» Task list
**A)** From the locus problem, list every answer option with its letter.
**B)** Write out the part of the locus problem between "Two straight lines" and "the above relations.", inclusive.

» Text shown
— Begin —
Question

Two straight lines are perpendicular to each other. One of them touches the parabola $y^2=4a(x+a)$ and the other touches $y^2=4b(x+b).$ Find the locus of point of intersection.

• A. $x+a+b=0$
• B. $x-a+b=1$
• C. $x+a-b=2$
• D. $x+a+b=2$

Answer 1

The correct option is A $x+a+b=0$

Any tangent to $y^2=4a(x+a)$ is
$y=m(x+a)+\frac{a}{m}......(Notex+a)$
Similarly $y=m^{\prime }(x+b)+b/m^{\prime }$ is a tangent to the other parabola. Since the tangents are perpendicular ${mm}^{\prime }=-1.$ In order to find the locus of their point of intersection we have to eliminate the two variables $m,m^{\prime }$ between the above relations.
Substracting, we have
$x(m-m^{\prime })+a(m+\frac{1}{m})-b(m+\frac{1}{m})=0$
Now put $m^{\prime }=-\frac{1}{m}$ and cancel $m+\frac{1}{m}.$
$\therefore x(m+\frac{1}{m})+a(m+\frac{1}{m})+b(m+\frac{1}{m})=0$
$\therefore x+a+b=0$ is the required locus.
Ans: A
— End —
» Data lines
— Begin —
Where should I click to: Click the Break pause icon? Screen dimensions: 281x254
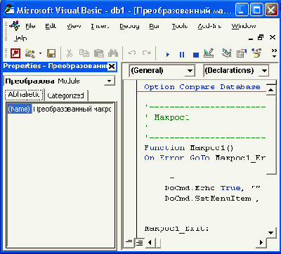tap(182, 55)
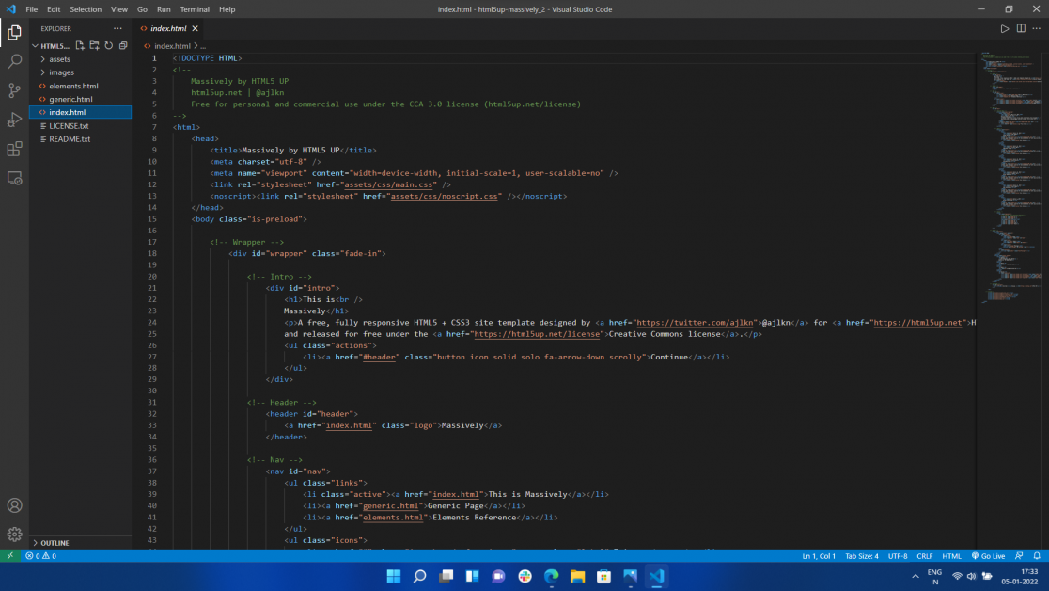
— End —
» Outputs by task
**A)**
A. $x+a+b=0$
B. $x-a+b=1$
C. $x+a-b=2$
D. $x+a+b=2$

**B)**
Two straight lines are perpendicular to each other. One of them touches the parabola $y^2=4a(x+a)$ and the other touches $y^2=4b(x+b).$ Find the locus of point of intersection.

• A. $x+a+b=0$
• B. $x-a+b=1$
• C. $x+a-b=2$
• D. $x+a+b=2$

Answer 1

The correct option is A $x+a+b=0$

Any tangent to $y^2=4a(x+a)$ is
$y=m(x+a)+\frac{a}{m}......(Notex+a)$
Similarly $y=m^{\prime }(x+b)+b/m^{\prime }$ is a tangent to the other parabola. Since the tangents are perpendicular ${mm}^{\prime }=-1.$ In order to find the locus of their point of intersection we have to eliminate the two variables $m,m^{\prime }$ between the above relations.